Art Basel

En revenant de Venise

Par Roxana Azimi · Le Journal des Arts

Le 25 juillet 2007 - 768 mots

La fièvre acheteuse s’est confirmée sur la foire de Bâle du 13 au 17”¯juin. Les listes d’attente s’allongent.

 BÂLE - Les cuvées bâloises se suivent et ne se ressemblent pas. Comme si, à chaque saison, les cartes étaient rebattues suivant un déplacement des forces. Si la section Art Unlimited, consacrée aux grandes installations et à la vidéo, avait redressé la barre en 2006, elle a souffert cette année d’un sérieux coup de mou, à quelques exceptions près comme l’œuvre de Tatiana Trouvé. Certains bons artistes n’y étaient d’ailleurs pas au meilleur de leur forme. On a ainsi connu un Jim Shaw plus inspiré que dans la performance ridicule à laquelle il s’est adonné le soir du vernissage. En revanche, le niveau contemporain de la section générale, palot l’an passé, a brillé de tous ses feux avec notamment le beau stand d’Eva Presenhuber (Zurich) remanié par les bons soins d’Urs Fischer. Chaque édition de Art Basel possède donc sa propre coloration, mieux son timbre. Une métaphore musicale circonstanciée au vu des mille et une facettes du disque déclinées sur la foire, entre le papier peint de John Armleder chez Massimo de Carlo (Milan) ou les vinyles déconstruits de Carlos Amorales chez Kurimanzutto (Mexico), clins d’œil involontaires à la nouvelle section « Artist records ». Face à l’artillerie contemporaine, le rez-de-chaussée moderne n’a rien montré de transcendant, raréfaction oblige. Certes, Helly Nahmad (New York) a fait un coup médiatique en présentant une vingtaine de versions du Peintre et son modèle de Picasso. Mais les tableaux pris individuellement ne faisaient pas chavirer.

Razzia sur l’art actuel
Les collectionneurs se lâchent d’ailleurs plus sur l’art actuel. Les Américains Don et Mera Rubell ont foncé tout droit sur les Statements pour emporter un set complet des photos d’Aneta Grzeszykowska, pastiches des clichés de Cindy Sherman, chez Raster (Varsovie). « À 14h le jour du vernissage, nous n’avions plus rien à vendre sur le stand », s’est étonnée Almine Rech (Paris). Même razzia chez Emmanuel Perrotin (Paris), lequel négociait le labrador (1997) de Cattelan pour 400 000 dollars. Dans un climat où la qualité semble un critère accessoire, certains marchands prenaient des vessies pour des lanternes. La galerie 303 (New York) proposait ainsi pour 12 000 dollars une simple vis enfoncée dans un mur par Jeppe Hein ! D’autres jouaient la carte du produit dérivé en écho aux grosses machines d’Art Unlimited. La galerie Strina (São Paulo) offrait la maquette éditée à cinq exemplaires d’une grande pièce de Marepe, Perroquets, présentée sur Art Unlimited. Faute de grives, faut-il vraiment manger des merles ?

◆ Extraits de lignes
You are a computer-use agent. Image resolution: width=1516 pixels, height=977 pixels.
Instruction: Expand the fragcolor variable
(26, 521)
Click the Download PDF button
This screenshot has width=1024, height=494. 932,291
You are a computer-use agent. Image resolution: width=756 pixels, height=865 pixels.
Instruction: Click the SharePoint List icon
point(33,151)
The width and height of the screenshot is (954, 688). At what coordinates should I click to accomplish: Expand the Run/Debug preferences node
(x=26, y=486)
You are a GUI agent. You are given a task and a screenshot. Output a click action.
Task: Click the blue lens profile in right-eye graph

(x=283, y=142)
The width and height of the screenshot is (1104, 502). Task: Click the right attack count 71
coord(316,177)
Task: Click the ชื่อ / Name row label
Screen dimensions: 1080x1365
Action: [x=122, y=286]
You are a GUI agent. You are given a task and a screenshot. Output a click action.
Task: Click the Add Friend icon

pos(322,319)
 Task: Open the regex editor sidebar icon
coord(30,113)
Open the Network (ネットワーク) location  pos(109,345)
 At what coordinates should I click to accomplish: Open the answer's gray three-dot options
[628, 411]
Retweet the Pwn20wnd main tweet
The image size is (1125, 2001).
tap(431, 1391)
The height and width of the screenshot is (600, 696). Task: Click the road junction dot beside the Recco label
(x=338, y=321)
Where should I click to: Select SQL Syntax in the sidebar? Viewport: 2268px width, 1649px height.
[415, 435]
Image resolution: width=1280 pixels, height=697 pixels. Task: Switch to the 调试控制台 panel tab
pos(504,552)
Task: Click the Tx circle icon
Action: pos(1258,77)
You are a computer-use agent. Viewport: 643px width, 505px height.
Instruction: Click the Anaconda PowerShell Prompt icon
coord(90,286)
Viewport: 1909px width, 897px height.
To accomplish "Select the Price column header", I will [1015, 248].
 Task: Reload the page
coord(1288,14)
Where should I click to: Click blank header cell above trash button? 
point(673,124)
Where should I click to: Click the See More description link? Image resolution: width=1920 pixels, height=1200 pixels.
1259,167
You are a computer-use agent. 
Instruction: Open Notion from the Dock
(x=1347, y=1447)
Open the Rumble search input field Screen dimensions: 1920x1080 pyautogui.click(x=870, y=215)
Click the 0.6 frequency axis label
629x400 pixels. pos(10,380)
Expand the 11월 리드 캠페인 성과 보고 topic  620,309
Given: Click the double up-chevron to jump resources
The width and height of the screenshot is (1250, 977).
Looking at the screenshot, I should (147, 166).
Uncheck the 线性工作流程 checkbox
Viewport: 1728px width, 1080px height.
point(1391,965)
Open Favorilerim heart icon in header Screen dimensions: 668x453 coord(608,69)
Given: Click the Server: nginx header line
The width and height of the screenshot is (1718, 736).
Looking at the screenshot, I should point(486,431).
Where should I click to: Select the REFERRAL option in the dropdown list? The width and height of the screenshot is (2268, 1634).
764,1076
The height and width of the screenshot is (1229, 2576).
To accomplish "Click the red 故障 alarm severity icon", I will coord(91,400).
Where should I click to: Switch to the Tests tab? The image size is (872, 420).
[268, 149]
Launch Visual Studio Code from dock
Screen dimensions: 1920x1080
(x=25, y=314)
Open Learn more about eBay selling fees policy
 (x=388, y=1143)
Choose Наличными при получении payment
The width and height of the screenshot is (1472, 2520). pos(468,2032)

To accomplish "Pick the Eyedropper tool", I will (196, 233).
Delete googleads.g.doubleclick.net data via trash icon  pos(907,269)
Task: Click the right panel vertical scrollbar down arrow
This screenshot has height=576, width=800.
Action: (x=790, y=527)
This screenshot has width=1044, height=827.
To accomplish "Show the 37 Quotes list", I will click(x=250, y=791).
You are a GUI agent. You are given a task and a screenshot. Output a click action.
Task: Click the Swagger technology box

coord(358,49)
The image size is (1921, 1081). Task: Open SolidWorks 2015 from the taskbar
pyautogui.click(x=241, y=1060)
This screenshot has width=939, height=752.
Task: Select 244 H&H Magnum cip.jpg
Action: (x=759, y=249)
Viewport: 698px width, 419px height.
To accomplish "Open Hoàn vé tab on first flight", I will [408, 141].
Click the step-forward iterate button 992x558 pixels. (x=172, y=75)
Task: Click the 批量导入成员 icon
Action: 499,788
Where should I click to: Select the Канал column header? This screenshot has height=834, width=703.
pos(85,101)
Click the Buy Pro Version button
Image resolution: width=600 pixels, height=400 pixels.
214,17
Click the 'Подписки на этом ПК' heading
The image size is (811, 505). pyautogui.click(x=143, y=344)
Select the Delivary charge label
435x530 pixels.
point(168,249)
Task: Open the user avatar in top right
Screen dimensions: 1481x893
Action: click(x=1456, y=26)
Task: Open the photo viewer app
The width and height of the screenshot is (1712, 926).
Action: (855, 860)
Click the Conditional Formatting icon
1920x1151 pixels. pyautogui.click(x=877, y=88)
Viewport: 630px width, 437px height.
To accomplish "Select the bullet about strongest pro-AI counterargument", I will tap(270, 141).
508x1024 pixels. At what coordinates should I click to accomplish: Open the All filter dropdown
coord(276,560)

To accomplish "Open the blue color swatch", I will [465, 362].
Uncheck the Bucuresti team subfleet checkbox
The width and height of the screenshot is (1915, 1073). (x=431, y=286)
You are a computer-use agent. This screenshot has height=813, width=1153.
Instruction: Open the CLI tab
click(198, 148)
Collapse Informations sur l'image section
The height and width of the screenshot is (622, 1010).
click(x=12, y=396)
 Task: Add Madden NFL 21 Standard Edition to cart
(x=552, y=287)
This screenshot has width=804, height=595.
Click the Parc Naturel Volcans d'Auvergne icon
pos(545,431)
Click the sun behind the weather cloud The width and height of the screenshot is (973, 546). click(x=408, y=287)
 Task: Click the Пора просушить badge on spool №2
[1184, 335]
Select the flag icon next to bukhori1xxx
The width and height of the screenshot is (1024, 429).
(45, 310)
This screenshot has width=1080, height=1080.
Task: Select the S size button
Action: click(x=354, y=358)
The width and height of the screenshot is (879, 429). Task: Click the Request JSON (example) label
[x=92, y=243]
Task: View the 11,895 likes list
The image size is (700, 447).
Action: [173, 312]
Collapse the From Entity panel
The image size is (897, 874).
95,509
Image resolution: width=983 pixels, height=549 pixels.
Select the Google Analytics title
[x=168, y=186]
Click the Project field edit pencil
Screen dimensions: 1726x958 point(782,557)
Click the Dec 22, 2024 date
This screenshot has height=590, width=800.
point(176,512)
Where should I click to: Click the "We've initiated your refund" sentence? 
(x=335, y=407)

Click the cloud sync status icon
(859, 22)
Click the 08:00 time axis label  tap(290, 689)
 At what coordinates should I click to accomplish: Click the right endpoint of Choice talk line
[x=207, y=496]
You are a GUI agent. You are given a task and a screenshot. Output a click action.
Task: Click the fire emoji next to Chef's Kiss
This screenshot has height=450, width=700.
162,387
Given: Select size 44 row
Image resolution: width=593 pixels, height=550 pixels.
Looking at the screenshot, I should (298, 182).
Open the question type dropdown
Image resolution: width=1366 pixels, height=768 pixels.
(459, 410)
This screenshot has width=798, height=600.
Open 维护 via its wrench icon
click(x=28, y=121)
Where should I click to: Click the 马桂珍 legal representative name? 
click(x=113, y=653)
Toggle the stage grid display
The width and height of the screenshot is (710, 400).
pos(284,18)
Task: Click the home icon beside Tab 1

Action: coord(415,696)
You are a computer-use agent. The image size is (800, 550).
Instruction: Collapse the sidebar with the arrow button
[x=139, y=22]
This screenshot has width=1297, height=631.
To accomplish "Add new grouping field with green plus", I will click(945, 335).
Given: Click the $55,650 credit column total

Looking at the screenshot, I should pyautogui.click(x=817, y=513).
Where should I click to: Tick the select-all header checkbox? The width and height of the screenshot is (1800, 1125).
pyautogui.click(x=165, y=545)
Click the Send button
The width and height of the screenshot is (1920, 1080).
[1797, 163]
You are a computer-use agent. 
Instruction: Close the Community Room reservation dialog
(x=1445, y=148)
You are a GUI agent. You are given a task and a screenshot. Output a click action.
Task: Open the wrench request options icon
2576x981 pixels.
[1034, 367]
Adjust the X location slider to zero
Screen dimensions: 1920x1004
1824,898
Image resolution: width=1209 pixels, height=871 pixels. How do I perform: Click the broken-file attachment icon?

◆ Consigne de travail
Reprenez le fil de l'article sur la foire Art Basel et poursuivez-le à partir de sa dernière phrase. Les lignes ne jouent aucun rôle dans ce travail.

◆ Réponse à l'exercice
Face aux records enregistrés dans les ventes aux enchères de mai à New York, les galeries de second marché ont affûté leurs prix selon la latitude que leur autorisaient leurs vendeurs. Lucy Mitchell-Innes (New York) n’a pas tenu compte du record de 72,8 millions de dollars pour estimer ses deux tableaux, certes moins beaux, de Rothko. « Un résultat peut être accidentel. Si cela se reproduit une seconde fois, on pourra parler de tendance. Ce n’est qu’à la troisième fois qu’on peut parler de marché », nous a-t-elle précisé. En revanche, son confrère new-yorkais Christoph Van de Weghe a réajusté le prix de son Basquiat, cédé rapidement pour 5 millions de dollars. « Dans les dernières ventes, tous les Basquiat ont fait 30 % de plus et un tableau a même grimpé de 100 % », nous a indiqué le marchand. De même, le Bacon de 1961 qu’il présentait pour 12 millions de dollars a vu son tarif progresser de 30 % en une semaine après le record de 52,6 millions de dollars chez Sotheby’s.
Dans ce contexte, les musées peinent à rester dans la course faute de budgets (lire p. 15 à 22). Ils n’en ont pas moins été actifs en misant sur des artistes non spéculatifs. La Shuman Foundation d’Amman (Jordanie) a ainsi acquis le beau projet d’Akram Zaatari sur les premiers jours de l’invasion israélienne au Liban chez Sfeir-Semler (Hambourg, Beyrouth). De son côté, le Museum of Modern Art (MoMA) de New York a mis une option sur Limit of a projection (1967) de David Lamelas au grand dam d’un collectionneur français aussi sur les rangs ! Ce dernier n’a pas été le seul amateur frustré.
No erection without castration. Cette phrase de Monica Bonvicini sur le stand d’Emi Fontana (Milan) résume la donne du marché actuel. Après avoir fait mousser le désir des collectionneurs, les galeries leur coupent la chique en privilégiant les acheteurs les plus connus. Les amateurs moins célèbres doivent dès lors montrer patte blanche. « On nous demande notre pedigree, ce qu’on a dans notre collection, si on compte ouvrir un musée, ironisait un couple de collectionneurs français. Et après avoir répondu aux questions, on finit en cinquantième position ! »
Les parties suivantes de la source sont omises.